These files that you are including can have PHP code in them which will be executed. On My web site my counter is done with modular programming and classes, the source to the entire website is freely available at http://www.scalarsplit.com. Or the following two site cover modular programming with PHP pretty well:

http://www.hotwired.com/webmonkey/99/25/index2a.html?tw=programming http://www.devshed.com/Server_Side/PHP/Dynamic_Menu/

Yours Sincerely, Stirling Hughes stirling@scalarsplit.com

###

Subject: Your PHP article in Webreference...

I have nothing against PHP, but I hardly think that it is fair to compare PHP only to Perl in a CGI context. PerlScript allows the embedding of Perl directly into HTML. It is also free. There are also commercial products that allow Perl to be embedded in that fashion (e.g., Velocigen from Binary Evolution).

I am sure that PHP is a fine language, but I think that you should put all the cards on the table. Otherwise, I enjoyed your article; it was well written and informative.

Cheers-- Al Gaspar gasparedw@lrn.va.gov

###

Subject: RE: Your PHP article in Webreference...

Dear Mr.
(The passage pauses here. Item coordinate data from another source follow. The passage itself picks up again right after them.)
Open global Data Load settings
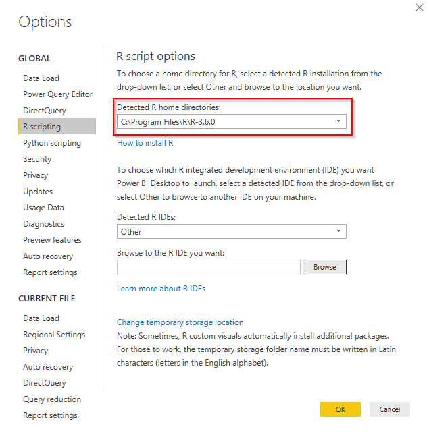The height and width of the screenshot is (435, 429). tap(41, 78)
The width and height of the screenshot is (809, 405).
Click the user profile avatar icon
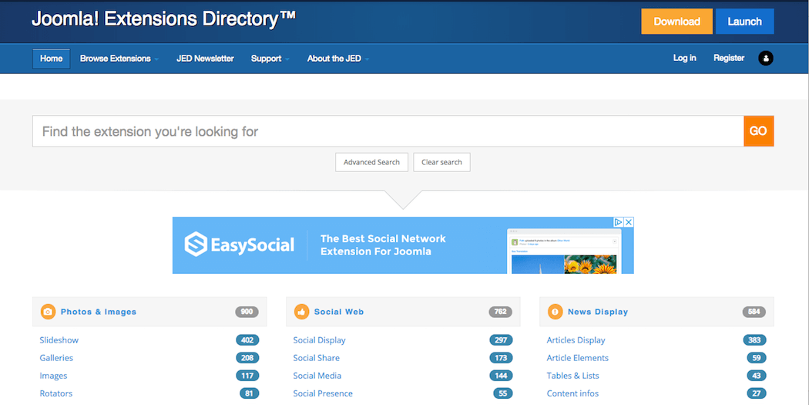765,59
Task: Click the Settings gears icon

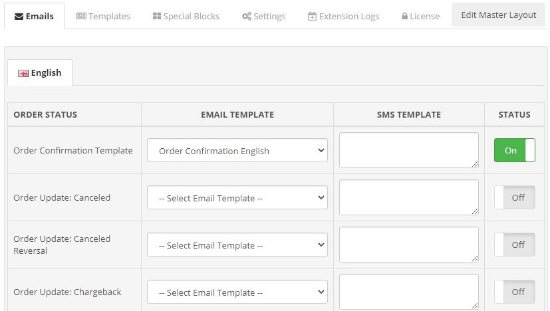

Gaspar, I certainly do agree with you there are many options with Perl (being a Perl programmer for 3 years I have had experience with mod_perl, FastCGI and ePerl). However as you illustrated there are many, many, many different options for Perl, probably ones that neither of us has even heard of! I agree that perhaps I should have mentioned one or two (such as mod_perl and ePerl since I have experience in them) I left them out because of the length it would take to both explain them and then properly illustrate why I find PHP a better solution. The reason I find PHP a better solution is simply ease of use. For both mod_perl and ePerl (although I have no idea about Perlscript) extensive setup is required for them to be used plus extra code must be written.

However with PHP all that is required is a simple <? ?>. That's it! Not only that but mod_perl, ePerl, FastCGI and Perlscript are not supported by many web hosting providers whereas PHP is. I do agree with you that some attention should have been spent on these other alternatives. I sincerely thank you for your comments.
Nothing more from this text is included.